Then I figured it out. A&R people.
I ran into a friend from Warner Bros. “Let me give you the breakdown,” she said. “There are 30 people from Warner here, 10 from Capitol, the older fellow sitting at the table is Seymour Stein, and we have one John Kalodner.” Normal humans? Zero.
I should have been excited about the prospect of my favorite new artist playing to a room of star makers. Soon she would get the recognition she deserved! Problem is, many in the crowd were less renowned for their signing power than their own celebrity. The last big “get” of Stein’s career was in 1982, when he signed Madonna from a hospital bed while recovering from open-heart surgery.
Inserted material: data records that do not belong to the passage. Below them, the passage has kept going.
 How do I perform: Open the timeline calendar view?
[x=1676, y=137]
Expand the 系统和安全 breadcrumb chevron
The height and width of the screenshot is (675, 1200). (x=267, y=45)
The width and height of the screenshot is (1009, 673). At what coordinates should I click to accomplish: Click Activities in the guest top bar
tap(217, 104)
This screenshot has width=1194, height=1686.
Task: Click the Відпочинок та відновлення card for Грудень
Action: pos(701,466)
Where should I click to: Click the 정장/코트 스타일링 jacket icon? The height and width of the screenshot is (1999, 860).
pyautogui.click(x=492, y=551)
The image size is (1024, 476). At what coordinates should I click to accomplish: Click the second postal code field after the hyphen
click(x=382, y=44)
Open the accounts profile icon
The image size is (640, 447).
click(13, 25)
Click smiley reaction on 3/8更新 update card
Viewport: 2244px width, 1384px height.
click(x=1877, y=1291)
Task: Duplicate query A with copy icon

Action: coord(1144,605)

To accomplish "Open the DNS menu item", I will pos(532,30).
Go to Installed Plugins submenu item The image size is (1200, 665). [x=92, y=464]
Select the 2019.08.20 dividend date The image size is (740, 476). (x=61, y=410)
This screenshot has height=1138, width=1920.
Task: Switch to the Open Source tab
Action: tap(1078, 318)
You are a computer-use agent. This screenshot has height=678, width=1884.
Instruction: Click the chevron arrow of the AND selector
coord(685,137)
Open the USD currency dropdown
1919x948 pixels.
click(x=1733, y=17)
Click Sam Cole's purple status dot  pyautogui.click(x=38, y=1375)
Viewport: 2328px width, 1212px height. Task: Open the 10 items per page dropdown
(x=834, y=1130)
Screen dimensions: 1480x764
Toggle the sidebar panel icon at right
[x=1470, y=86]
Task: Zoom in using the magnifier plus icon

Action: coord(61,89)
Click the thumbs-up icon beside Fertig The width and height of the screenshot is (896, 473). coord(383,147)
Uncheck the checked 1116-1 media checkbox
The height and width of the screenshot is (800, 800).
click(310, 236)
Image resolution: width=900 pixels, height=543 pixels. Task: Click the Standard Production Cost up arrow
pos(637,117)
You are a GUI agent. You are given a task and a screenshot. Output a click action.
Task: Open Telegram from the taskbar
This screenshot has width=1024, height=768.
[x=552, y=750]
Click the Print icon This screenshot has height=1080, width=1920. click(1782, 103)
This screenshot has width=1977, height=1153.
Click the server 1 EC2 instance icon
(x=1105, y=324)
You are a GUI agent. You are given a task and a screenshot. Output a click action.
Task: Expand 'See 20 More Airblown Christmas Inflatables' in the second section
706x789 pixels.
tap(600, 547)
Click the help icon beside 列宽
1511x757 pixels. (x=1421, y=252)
While I have undying respect for a man with the evenhanded vision to sign both the Ramones and Fleetwood Mac, rumor has it he is, at this point, less interested in music than in antiquing. Then there is the scary Kalodner — best known for his work with Foreigner, Bon Jovi and Wang Chung — whose affectations include all-white suits, an 8-inch beard and a standard liner-note credit that reads “John Kalodner: John Kalodner.” (For more, visit his self-maintained shrine at www.johnkalodner.com. Sample content from the “Fun Facts” section: “#38. JDK uses Trojan blue condoms.” “#81. JDK’s favorite restaurants are Toscana & Prego.”)
At 9:30, Spektor, a slight, bemused young woman wearing antique stockings and a vintage dress, took the stage. The only visible instruments were an electric piano, a microphone, and a drum stick balanced on an overturned milk crate. Her hair grew wild in rich red curls; her big eyes had an off-kilter look. She was pretty but not in a traditional way (i.e., I did not feel the urge to force-feed her carbohydrates).
Will she be coming soon to a record store near you? Well, she collaborated with the Strokes on the B-side of their upcoming British single, and the band demanded the initial run be destroyed because a typesetting error didn’t give her top billing. But do today’s A&R people really care? I’m not sure. Take the evening’s headliner. A few years back, The New Yorker referred to Mandell as “perhaps the best unsigned artist in the business.” But she still can’t get a record deal, despite a loyal local following and support among the press. (She was voted “Best Songwriter” in this year’s L.A. WeeklyMusic Awards, alongside Elliott Smith.)
None of this mattered when Spektor opened her mouth. And then she sang a song presciently titled “Ghosts of Corporate Future.” It summed up my impression of the typical A&R man’s priorities: “A man walks out of his apartment/It is raining he’s got no umbrella/He starts running beneath the awnings/Trying to save his suit.”
Baby's First Casting Call
No Hollywood myth is as deeply ingrained in the terrified psyche as that of the messed-up child actor, the indulged, pampered brat who peaks too soon in life and is condemned to a miserable existence trying to relive his or her glory days. And woe to the moms and dads who would steer their precious offspring down that road, for they too are heading into dangerous stereotype territory, that of the dreaded “stage parent,” manipulative, overbearing, and vicariously living through their pride and joys.
On the other hand, if you’ve got a beautiful baby, why not try to earn him some extra dough college-wise, simply by having him mug in a commercial? “Maximizing your profitability” is a mantra for adults, why not for a pretty little-bitty one? And so we signed up our bundle with a manager from Lang Talent, even got him legal with the city and state, which includes setting up a “Coogan Account” (named for the late Jackie Coogan, the famous child star who was ripped off by his parents).
The heir apparent’s first stab at the world of commercials takes place at one of his part-time actor daddy’s favorite haunts, 200 S. La Brea, the big, new, clean casting emporium with eight-plus studios and a rabbits’ warren of offices in the back. Seems that every other commercial call I get these days leads me here, but this time it’s as chauffeur, not “talent.”
The babies waiting for their turn in the lobby are running their parents ragged, darting in and out of other studios, doing that terrifying “heading for the door” thing that newly empowered toddlers do, stealing each other’s toys, screaming at the top of their lungs unprovoked, being alternately completely uncooperative and then fawningly charming when praised in the least by the frazzled casting directors. If they weren’t smaller and cuter, you’d never be able to tell them apart from the average adult actor at all.
The product is one we’re more than completely familiar with, a “Baby Einstein” video. Considering that the young’un adores these simple vids and is rapt as they play in our house, his mom and I figure that this is some kind of divine sign that we’re on the right track.